• Your objective
In the records below, repeat word for word only the lines starting at the one that contains "The width and" and ending at the one that contains "Given: Add a new item with orange plus", pictures excluded.

• Dataset entries
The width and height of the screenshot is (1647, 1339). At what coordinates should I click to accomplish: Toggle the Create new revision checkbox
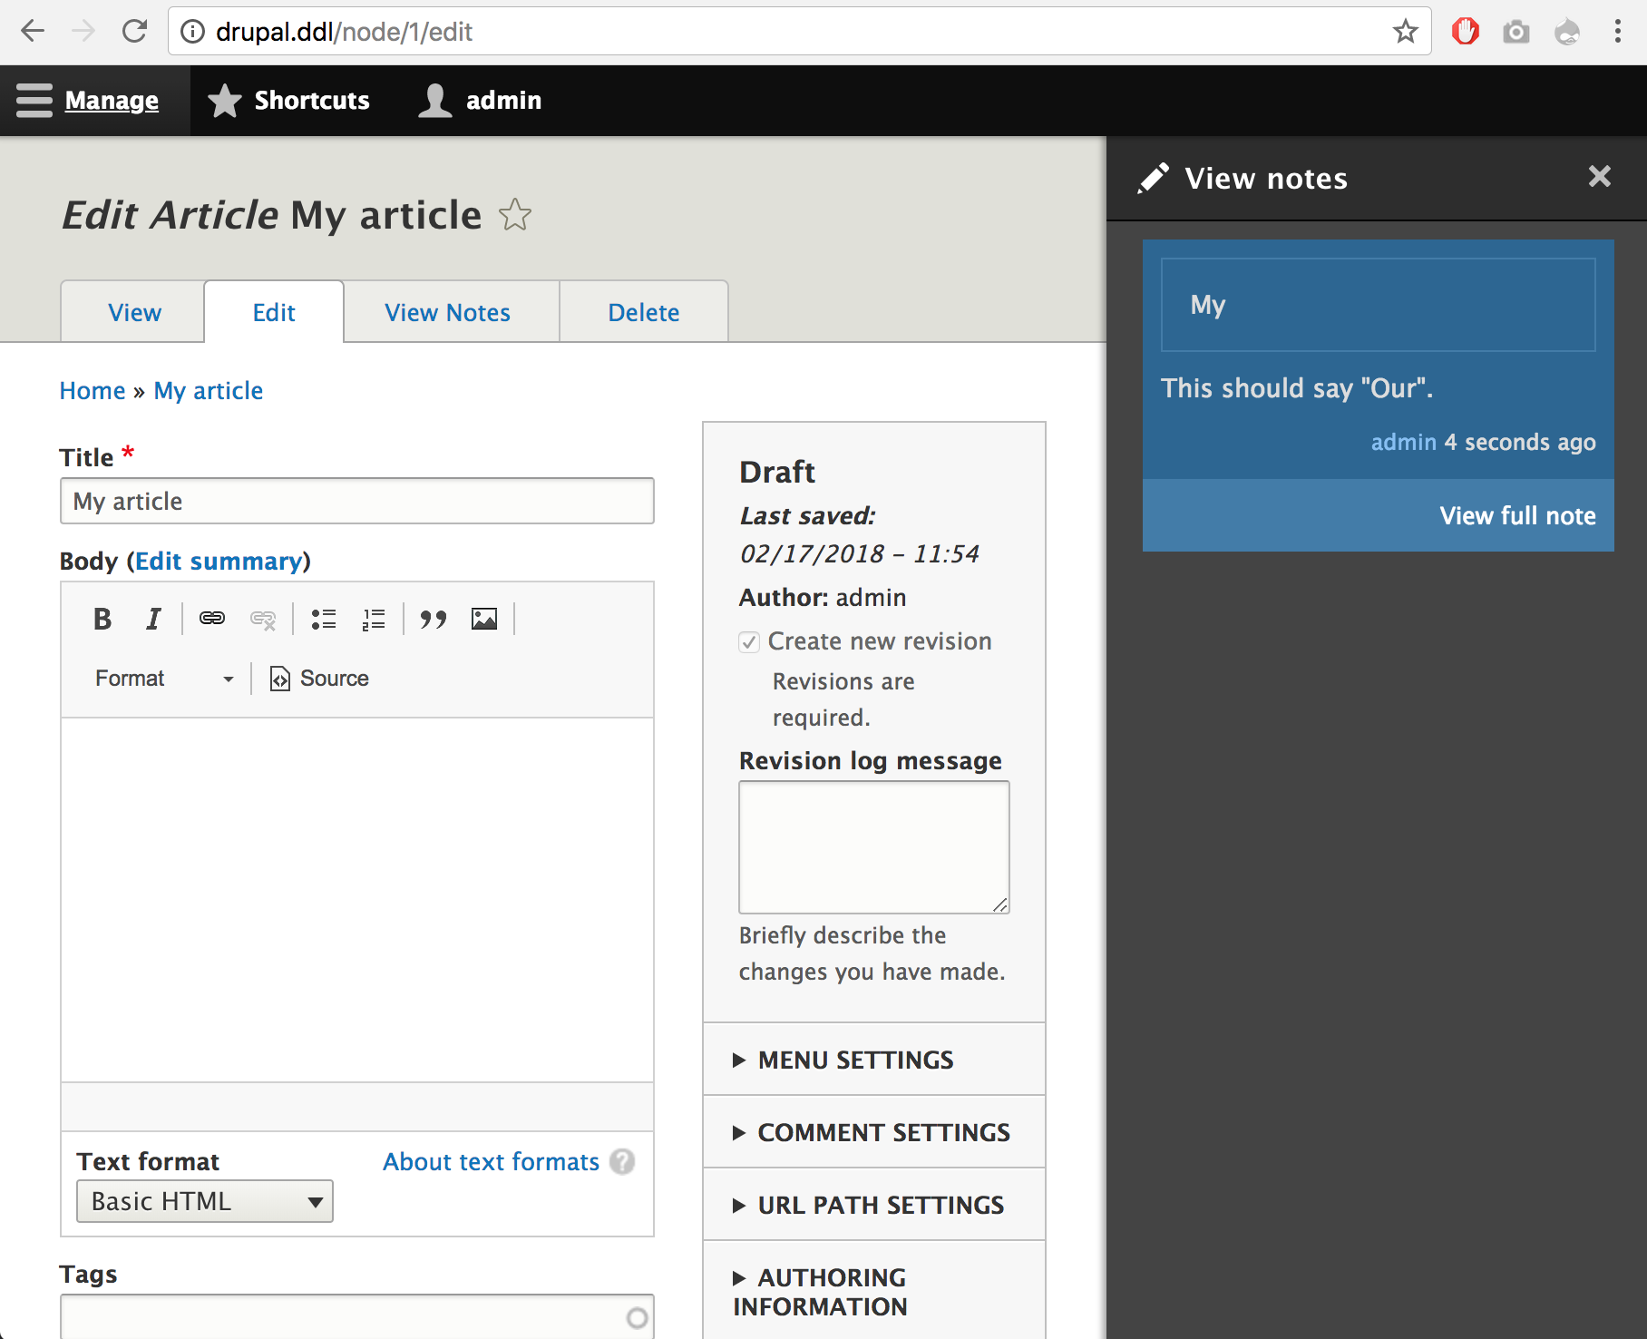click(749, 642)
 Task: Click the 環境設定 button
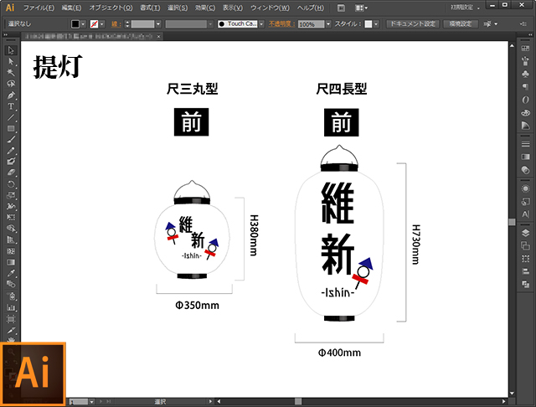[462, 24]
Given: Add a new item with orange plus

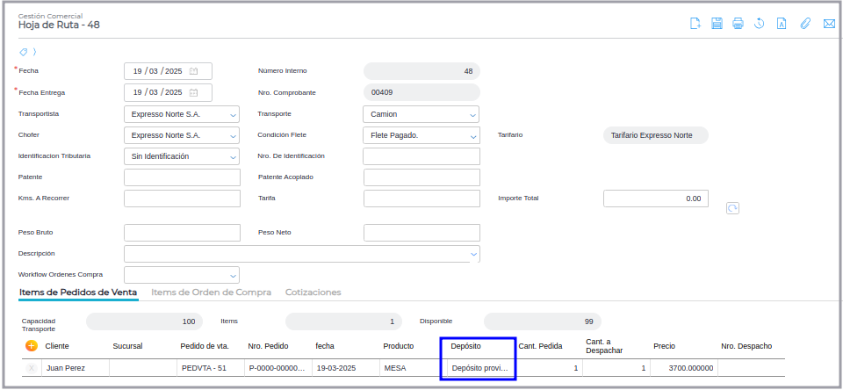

---

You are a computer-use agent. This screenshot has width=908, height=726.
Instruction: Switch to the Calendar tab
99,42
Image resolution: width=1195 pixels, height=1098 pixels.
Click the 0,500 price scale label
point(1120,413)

* * *

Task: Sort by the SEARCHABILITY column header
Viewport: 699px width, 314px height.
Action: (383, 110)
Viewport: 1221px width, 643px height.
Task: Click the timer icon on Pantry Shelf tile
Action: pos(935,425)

• Answer
The width and height of the screenshot is (1647, 1339). At what coordinates should I click to accomplish: Toggle the Create new revision checkbox
click(749, 642)
 Task: Click the 環境設定 button
[462, 24]
Given: Add a new item with orange plus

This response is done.